Motor neuron research could broaden understanding of nerve cells
Two Delaware State University professors believe there is more to motor neurons than what scientists already know.
Motor neurons are nerve cells that pass information from the brain or spinal cord to the muscles.
Past studies focused on motor neurons operate on the premise that that's all they do, but Delaware State University’s Melissa Harrington says there’s more.
“The motor neurons themselves have integrative capacity and are part of a learning process for motor learning that it’s not something that just happens in the brain,” Harrington, DSU’s interim associate vice president for research, said.
If motor neurons are activated for a long period of time, they become less excitable, or harder to activate, she said.
“That could be a model for central fatigue where people feel tired, not because their muscles are tired, but because the neuron has reduced its ability to drive muscle contractions,” she said.
Harrington is collecting biological data about the physiology and behavior of the motor neurons.

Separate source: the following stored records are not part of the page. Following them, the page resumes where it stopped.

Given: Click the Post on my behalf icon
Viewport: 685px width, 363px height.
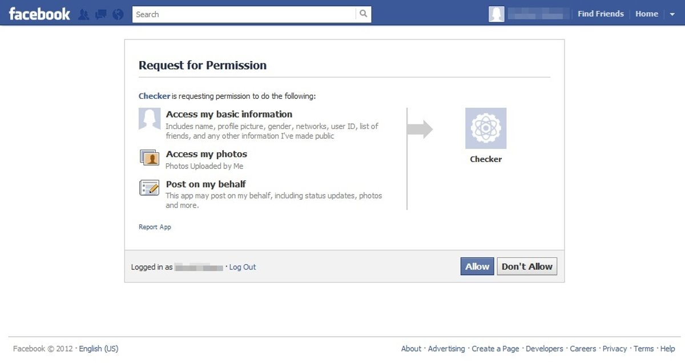Looking at the screenshot, I should point(150,188).
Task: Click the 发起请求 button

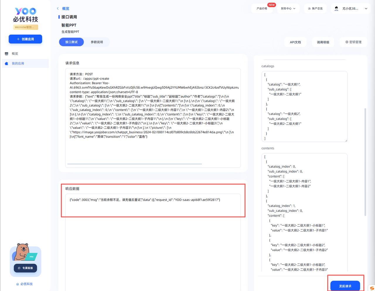Action: [x=345, y=286]
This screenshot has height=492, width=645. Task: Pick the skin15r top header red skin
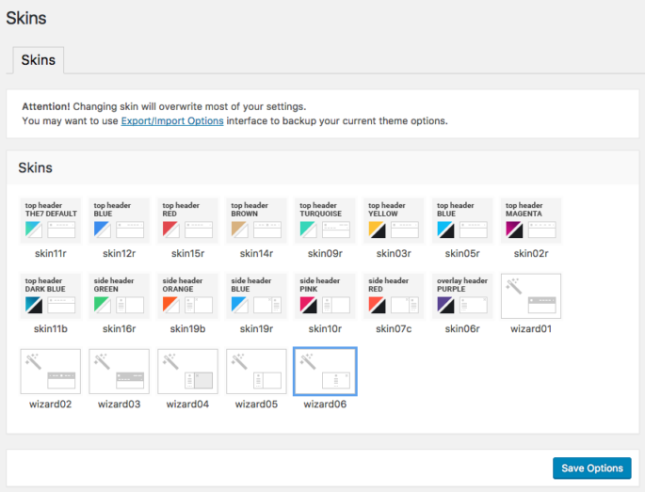point(188,221)
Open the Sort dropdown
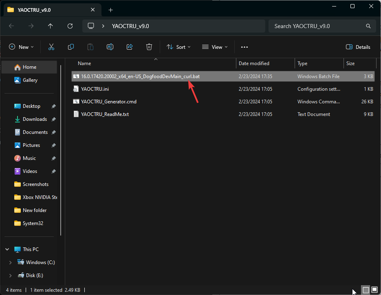Screen dimensions: 381x295 [178, 47]
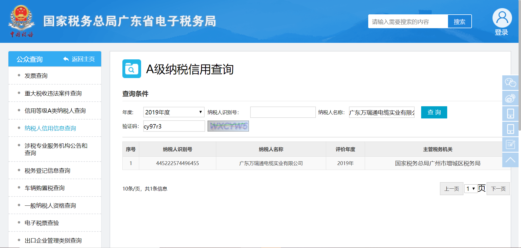Open the page number dropdown
This screenshot has height=248, width=521.
click(x=471, y=189)
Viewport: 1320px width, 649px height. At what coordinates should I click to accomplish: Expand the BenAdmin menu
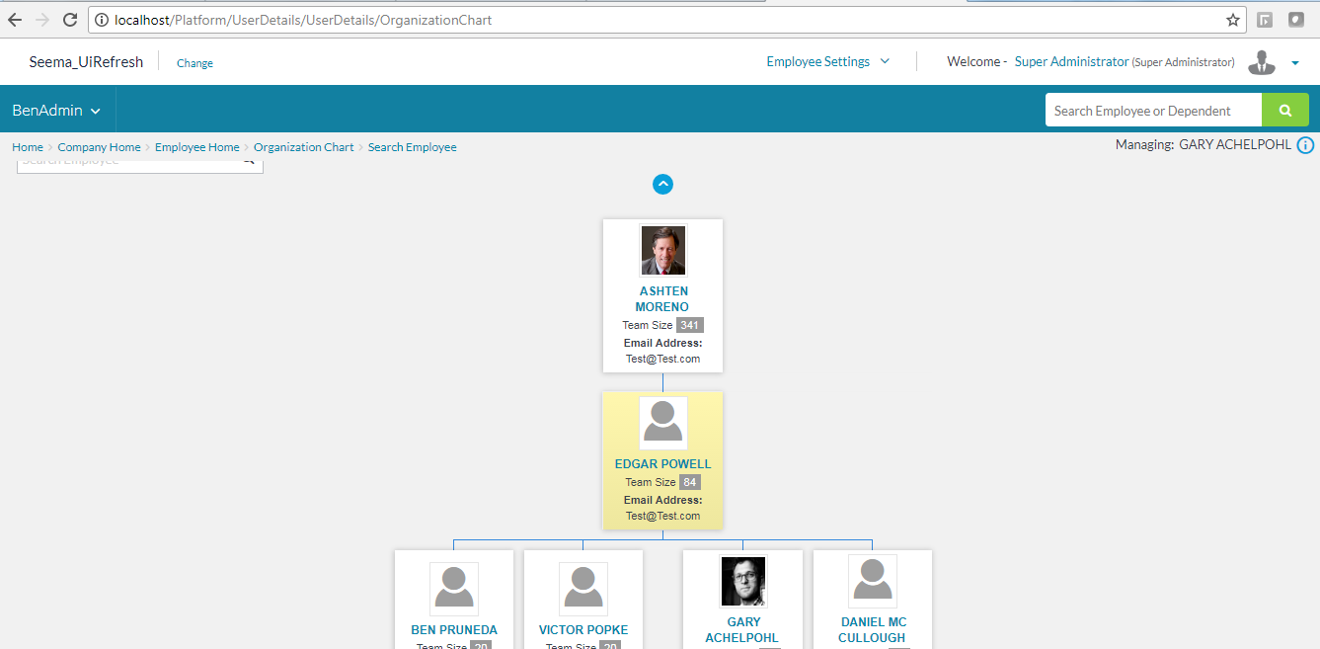[x=56, y=111]
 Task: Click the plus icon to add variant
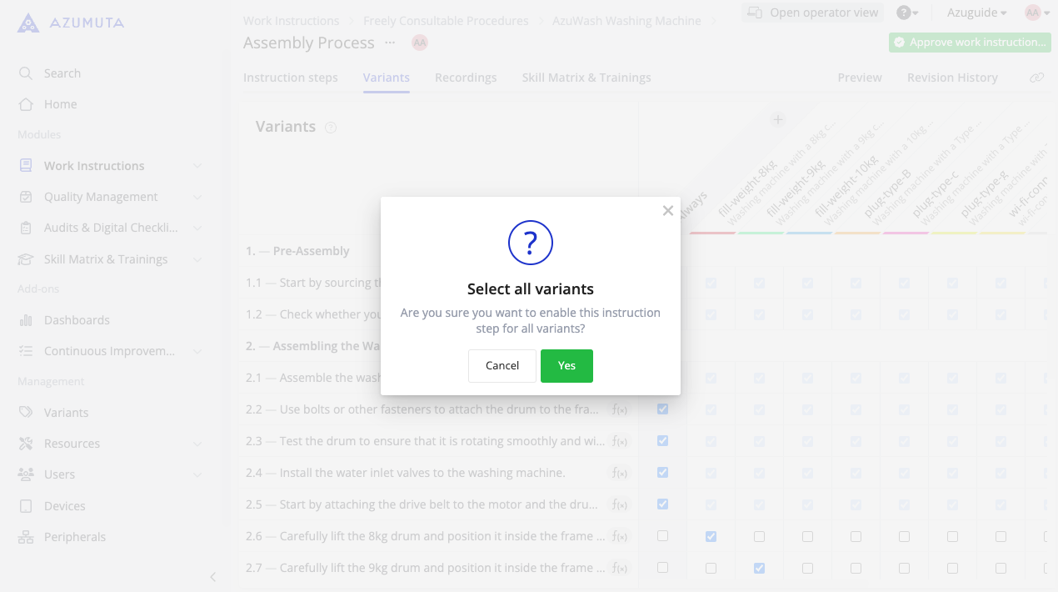coord(777,120)
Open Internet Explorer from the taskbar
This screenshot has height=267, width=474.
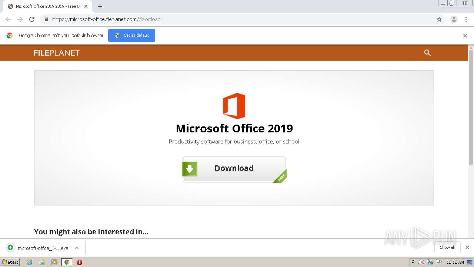pyautogui.click(x=30, y=262)
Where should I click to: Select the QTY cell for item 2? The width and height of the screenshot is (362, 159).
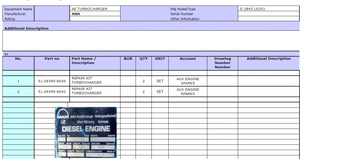coord(144,92)
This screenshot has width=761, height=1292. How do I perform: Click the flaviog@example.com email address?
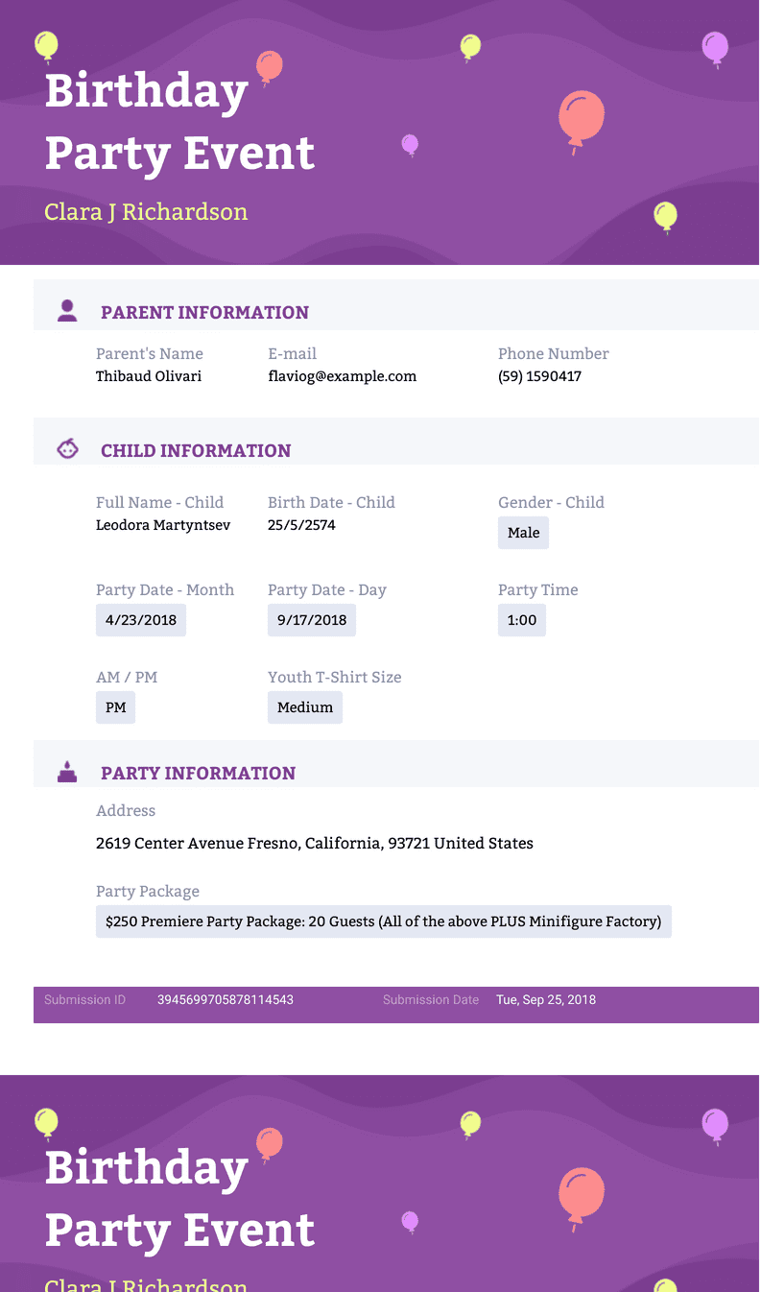pos(343,376)
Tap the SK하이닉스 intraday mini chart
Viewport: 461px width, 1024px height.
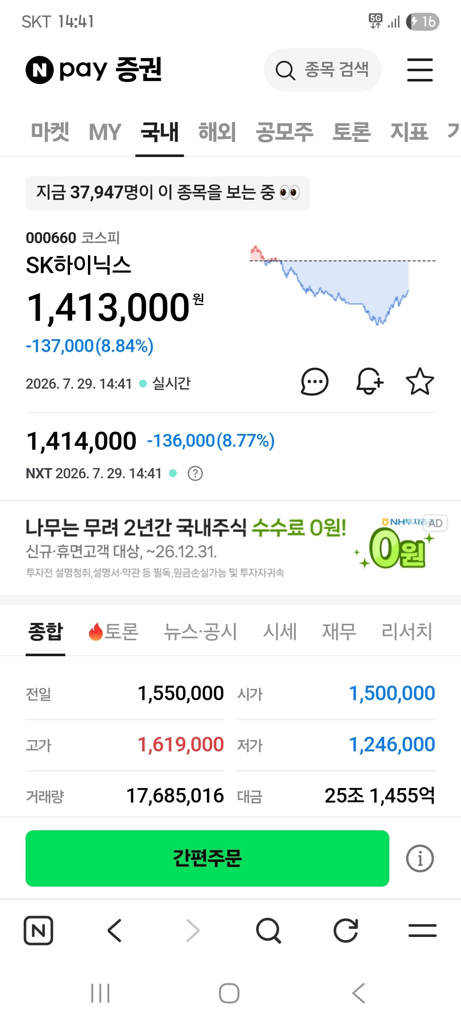342,285
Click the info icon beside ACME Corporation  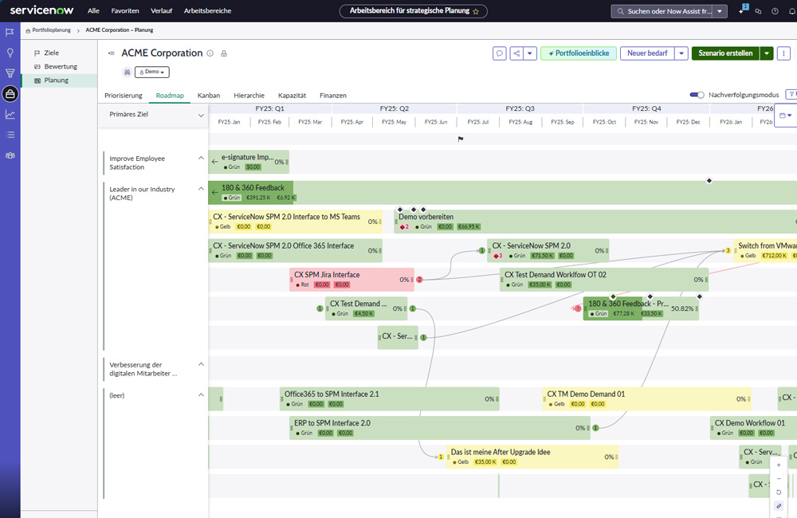(210, 53)
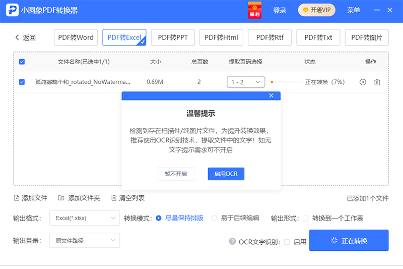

Her co-researcher, Tomaz Smolinksi, will use computer models to simulate the data that goes inside the neurons to measure the changes in how they drive muscle contractions.
They are also looking into the mystery behind why neurons become less active when they are stimulated for a long time. They want to know if it is possible to halt the decline in neural activity that results from endurance, allowing muscles to stay stronger for longer. That could help people as they age and their muscles get weaker.
Harrington and Smolinkski received a three-year $700,000 grant to dig deeper into this.